前川喜平さんの愚民発言を「違う」と否定する山口二郎さん


山口さんは野党共闘を下支えした市民連合の中心的人物で、前川さんとは同志と言って良い間柄。

コメント欄が興味深くて、「前川さんは間違ってる」にまざって『山口さんの指摘は「正論」だが、前川さんがこう言ってしまうのはわかる気がする』という声も少なくありません。

正直に言うと自分も前川氏のコメントに共感するところがゼロではないので、妻と長男に以下のような質問をぶつけて、腑に落ちるコメントをもらったのでシェアします。自分の気づきも追加してみました。(なお、当方は前川氏の評価は中立です)

ご意見や違う論点があればぜひコメントくださいー。

論点

『なぜ、こういう発想・発言がいけないのか?』
『平気で嘘・改ざん・ステマ・犯罪をやるような政党を信任することは愚かと言ってよいのでは?』
『実際に愚かな人はいる。事実。事実を述べて何が悪いのか?』

理由1)そもそも「愚か」という認識が間違っている

(1)優先するものが異なっているだけで愚かではない
例えば左派は国家の長期的繁栄の基礎となる「民主・公正・基本的人権(自由と権利)」が揺らいでいると感じて、他のどの政策よりも最上位においているが、極右は「中国共産党の脅威→日米安保」「夫婦同姓」を優先。人によっては「NHKスクランブル」を優先
(2)危機に気づいてない・感じてないだけ
これは25歳の甥の談話からの気付きです。たとえばバブル崩壊後に生まれた若者は日本が衰退した感覚がありません。そこそこ良い国と考えています。(理由は、独身で健康なら食べるに困る事もなく、治安もよく、香港・ミャンマー・ウイグルのような悲劇もない)。このため「変える必要がない」と考えている人が多いそうです。

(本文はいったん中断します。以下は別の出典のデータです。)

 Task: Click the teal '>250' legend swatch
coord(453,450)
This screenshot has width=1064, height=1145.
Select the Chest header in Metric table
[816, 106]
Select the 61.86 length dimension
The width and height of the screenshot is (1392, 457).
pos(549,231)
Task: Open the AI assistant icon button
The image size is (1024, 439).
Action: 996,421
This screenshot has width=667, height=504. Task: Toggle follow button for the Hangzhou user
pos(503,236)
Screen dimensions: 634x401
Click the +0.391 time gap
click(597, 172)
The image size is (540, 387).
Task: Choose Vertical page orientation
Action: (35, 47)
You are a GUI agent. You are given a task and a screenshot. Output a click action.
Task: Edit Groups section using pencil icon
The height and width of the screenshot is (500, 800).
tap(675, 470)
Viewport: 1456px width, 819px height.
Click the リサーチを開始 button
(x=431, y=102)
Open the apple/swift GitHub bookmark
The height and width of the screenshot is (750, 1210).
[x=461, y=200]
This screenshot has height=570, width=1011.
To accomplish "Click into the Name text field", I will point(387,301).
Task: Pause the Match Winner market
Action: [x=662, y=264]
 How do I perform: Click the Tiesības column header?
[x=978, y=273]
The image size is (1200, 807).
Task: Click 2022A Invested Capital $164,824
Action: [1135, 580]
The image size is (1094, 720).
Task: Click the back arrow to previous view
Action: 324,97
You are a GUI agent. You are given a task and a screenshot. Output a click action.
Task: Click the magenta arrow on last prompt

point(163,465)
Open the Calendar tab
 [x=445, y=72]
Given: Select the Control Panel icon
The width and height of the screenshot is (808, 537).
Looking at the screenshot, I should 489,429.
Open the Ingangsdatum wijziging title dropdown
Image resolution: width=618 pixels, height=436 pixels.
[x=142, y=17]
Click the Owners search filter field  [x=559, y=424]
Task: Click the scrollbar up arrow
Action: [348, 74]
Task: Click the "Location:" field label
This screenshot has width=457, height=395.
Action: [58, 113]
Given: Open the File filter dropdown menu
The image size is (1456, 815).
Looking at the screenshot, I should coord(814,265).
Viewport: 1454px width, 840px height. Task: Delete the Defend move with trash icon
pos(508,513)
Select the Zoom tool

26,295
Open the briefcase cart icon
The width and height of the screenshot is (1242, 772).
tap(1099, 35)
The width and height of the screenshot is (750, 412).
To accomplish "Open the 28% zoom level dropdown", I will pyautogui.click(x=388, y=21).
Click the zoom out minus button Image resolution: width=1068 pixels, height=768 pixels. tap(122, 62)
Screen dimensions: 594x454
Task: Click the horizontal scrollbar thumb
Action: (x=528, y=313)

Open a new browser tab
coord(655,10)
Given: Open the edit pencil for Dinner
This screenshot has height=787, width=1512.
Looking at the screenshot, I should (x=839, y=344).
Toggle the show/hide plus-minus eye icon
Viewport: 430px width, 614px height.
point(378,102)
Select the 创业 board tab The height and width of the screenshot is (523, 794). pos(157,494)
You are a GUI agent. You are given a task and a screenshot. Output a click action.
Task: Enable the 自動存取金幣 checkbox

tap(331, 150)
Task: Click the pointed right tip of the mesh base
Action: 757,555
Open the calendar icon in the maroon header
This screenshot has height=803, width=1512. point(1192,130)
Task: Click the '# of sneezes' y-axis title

【余談】これも甥の洞察ですが、若い人(20代くらいまで)は「いいところを探す」環境で育ってきたので批判に対する耐性がありません。その批判が正当かどうかに関わらず、生理的に「嫌い」だそうです。これが自民党や維新を支持する理由

理由2)次に「愚かな人はいる」として考えてみます

(3)憎む対象を間違えている
憎むべきは愚かな人でなく愚かな人を生む構造・環境。例えば生まれ育った家庭環境、出会った仲間や先輩、日本の義務教育に「主権者教育」が含まれていないことも大きい。(さらに、ここから派生して、自身は恵まれた環境にいたのではないか?に思いを馳せて、謙虚になるべきだったのではないでしょうか)
(4)それは「今」だけの可能性を無視している
思考を洗練している最中で変な方向に偏っているのかもしれません。私も一時期「小林よしのり」に傾倒したという黒歴史があります。苦笑
生きるのに精一杯で学ぶ時間がないのかもしれない。
大切なイベントを控えていたかもしれない。
(5)愚民思想は、ナチスによる虐殺をもたらした選民思想・優生思想に通じる
「愚民がいる」という発想・主張は「オレは優れている」「優れた人がいる」という考えと表裏一体です。「アーリア人が最優秀」という考え方と同じです。極めて危険な考え方です。

理由3)その他の観点

(6)「こんな人達に負けるわけにはいかない」と言った、安倍晋三さんと同じになってしまう。
(7)事実に基づいた異論・批判に対して「またアンチが騒いでる」と聞き流したり、敵認定する維新と同じになってしまう。

とりあえず以上です。適宜、追加・変更します。

そして、こういったことを忘れて「愚民」を憎む発言をしてしまうと、そこに生まれるのは、反発・憎悪です。分断を深めるだけです。

そこに「建設的な対話・思考」は生まれません。

前川氏のこの発言の狙いは何なのでしょうか?


・喧嘩したいのか?
・分断を深めたいのか?

それならこの発言でよいでしょう。うちの息子達も「このアホ!」「なんだと!」とよくやりあってます。笑


・議論を喚起したいのか?
であれば、逆効果です。それとも深謀遠慮があるのか?この後の発言に注目です。

・単に「愚痴」を聞いてほしかったのでしょうか?
であれば高くつく代償です。言葉を尽くして謝罪撤回しても、もはや誰も話を聞いてくれなくなるでしょうから。少なくともストレス耐性が弱く危機に対処できる人物ではない。という評価になってしまうでしょう。

以上。サンデル教授に白熱教室やってもらいたいな。

余談 やっぱりリベラル・左派が好きな理由

自民や維新の議員・支持者は、失政・不祥事・問題発言があっても、大抵はだんまり or 擁護という印象があります。安倍元首相や吉村府知事が同様の発言をした場合、同意・擁護するコメントが多数派を占めると思います。(実際、上述した6・7ではそうです)

誤った言動に対しては、仲間・同志であっても「それは違う」と正面から指摘できる左派・リベラルの気風はやっぱり好きです。